55. State of Decay (Fourth Doctor, 1981)
written by Terrance Dicks
directed by Peter Moffatt
A class act. Peter Moffatt never again directed this well; he was clearly more at home with the hint of horror here than with the trappings of sci-fi in the serials to come. There are lovely touches throughout, and a majority of them are due to Moffatt; there's no other Classic Who adventure you can say that about. It's a smooth Terrance Dicks script, which doesn't rely on overwrought cliff-hangers: the clues and reveals start early, and -- rare from Season 18 -- the Doctor and Romana get to be active participants from the get-go. Tom Baker, whose performances have been in their own state of decay since "Androids of Tara," still hasn't committed back to the material, plowing through the narrative rather than acting in it -- and this one, coming off illness and his break-up with Lalla Ward, is even more haywire than usual: both gloomy and campy, a remarkable combination. Rachel Davies overdoes the bloodlust a bit, but her two colleagues are nicely restrained (for vampires), and Ward, one of the most inconsistent of companions, is in extremely fine form. After six serials where she takes her emotional cues from Baker -- letting him set the tone -- she goes off on her own here (it's the onscreen equivalent of their off-screen break-up), allowing Romana a much more visceral response to danger than the Doctor. And she doesn't go for histrionics, as in "Destiny of the Daleks" -- she goes for quiet terror. As the Doctor recounts the tale of a war between the Time Lords and the Great Vampires, the fear it instills in her -- a helplessness in the face of something so ancient and malevolent -- makes Dicks' story all the more resonant. The only place "State of Decay" comes undone is at the end, when Dicks bows to script editor Christopher Bidmead's desire that the castle be a spaceship in disguise, and we get an outlandish climax where the Doctor programs it to take off, reverse course, and plunge right into the heart of the King Vampire. Ward clearly has no idea whether it's going to play as drama or high camp, so she hedges her bets, and mugs with concern.

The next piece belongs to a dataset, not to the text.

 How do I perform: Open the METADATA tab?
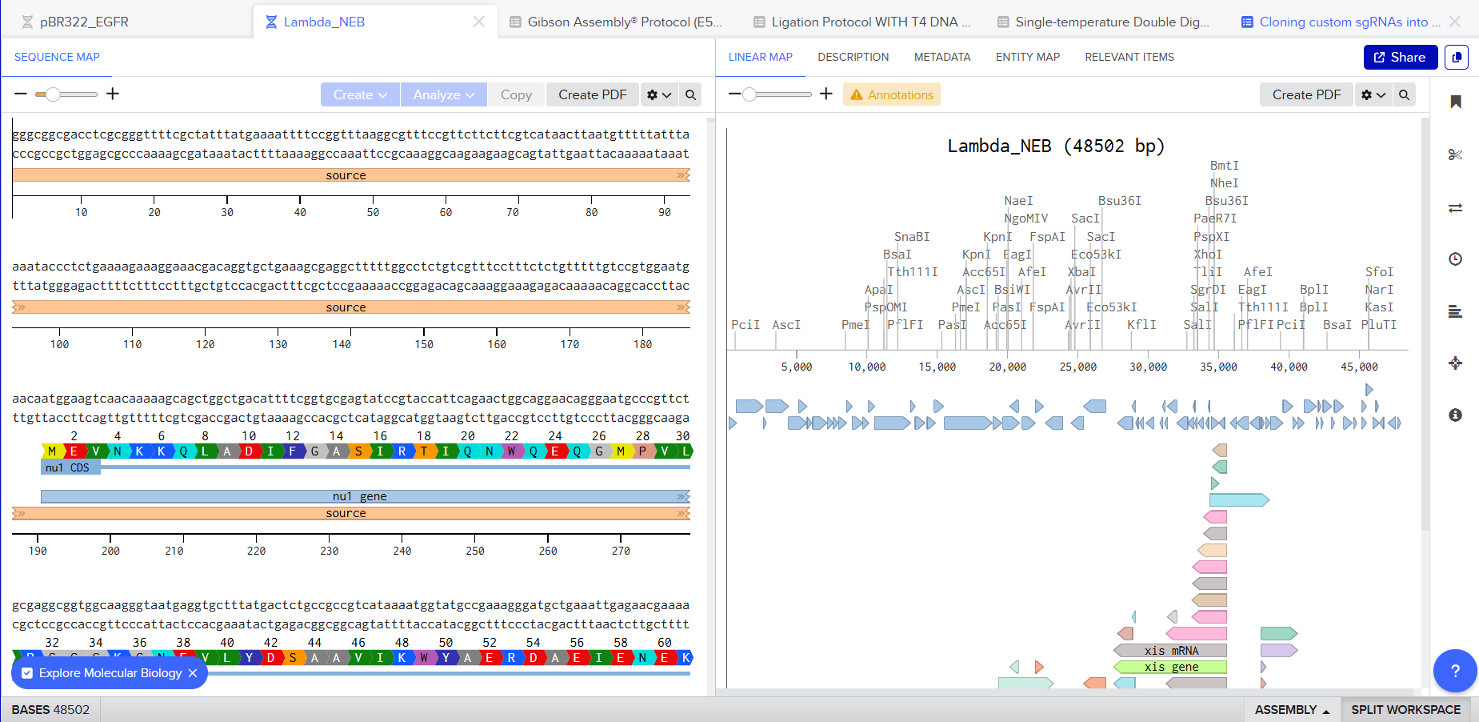coord(941,57)

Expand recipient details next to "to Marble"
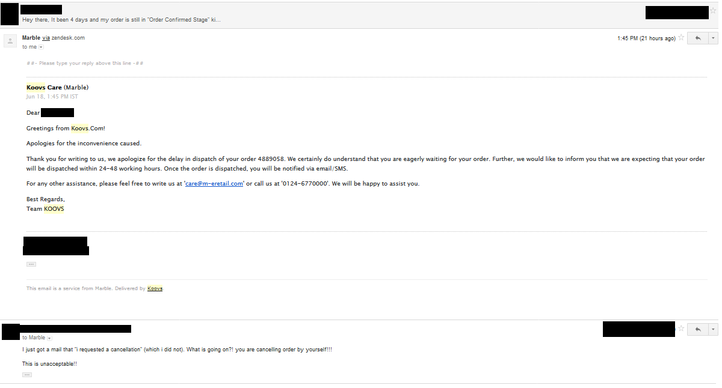tap(49, 338)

54. Galaxy 4 (First Doctor, 1965)
written by William Emms
directed by Derek Martinus

An average Who elevated by instinct, luck and artistry. The instinct: outgoing producer Verity Lambert suggested that the antagonists, the Drahvins, be all female; the result was an icy blonde warrior race led by Stephanie Bidmead, in a chilling performance that at one point all but consumes the small screen. The stroke of luck, awful as it is to call it that, is that original director Mervyn Pinfield fell ill during initial filming at Ealing, and Derek Martinus -- in his first Who assignment -- was recruited to step in. And thus the artistry: Pinfield was a serviceable old-timer; Martinus, fresh out of the BBC internal directors' training course, was a gifted up-and-comer. Even working with sets and set-ups that initiated with another, Martinus gives the serial weight and shape. The Doctor describes the Drahvin ship as primitive and the Rill ship as impressive; the production design doesn't really support that, but no matter -- through Martinus's lens, the Drahvin ship becomes a claustrophobic sweatshop, the Rill ship eerily expansive. He manages to suggest the potential perils lurking in each. The script is nothing special -- a variation on the "never judge a book by its cover" plot that all sci-fi and fantasy series seem to dip into at some point -- but the three principals (the Doctor, Vicki and Steven) are all well-served. Much has been made about how Emms devised the script when Ian and Barbara were still on board, and then, upon learning of the companion shake-up, transferred Barbara's role to Steven. Peter Purves himself has gone on record as saying the lines felt unnatural. But they don't come off that way; on the contrary, they serve to broaden his range. It's good to see Steven use his brains and his wiles (as Barbara would have), and his inability to defeat Maaga in hand-to-hand combat doesn't make him appear weak; it makes the Drahvins seem that much more formidable. There's excessive moralizing in "Galaxy 4," and it's paper-thin in spots, but that doesn't keep it from being pleasing -- or effective.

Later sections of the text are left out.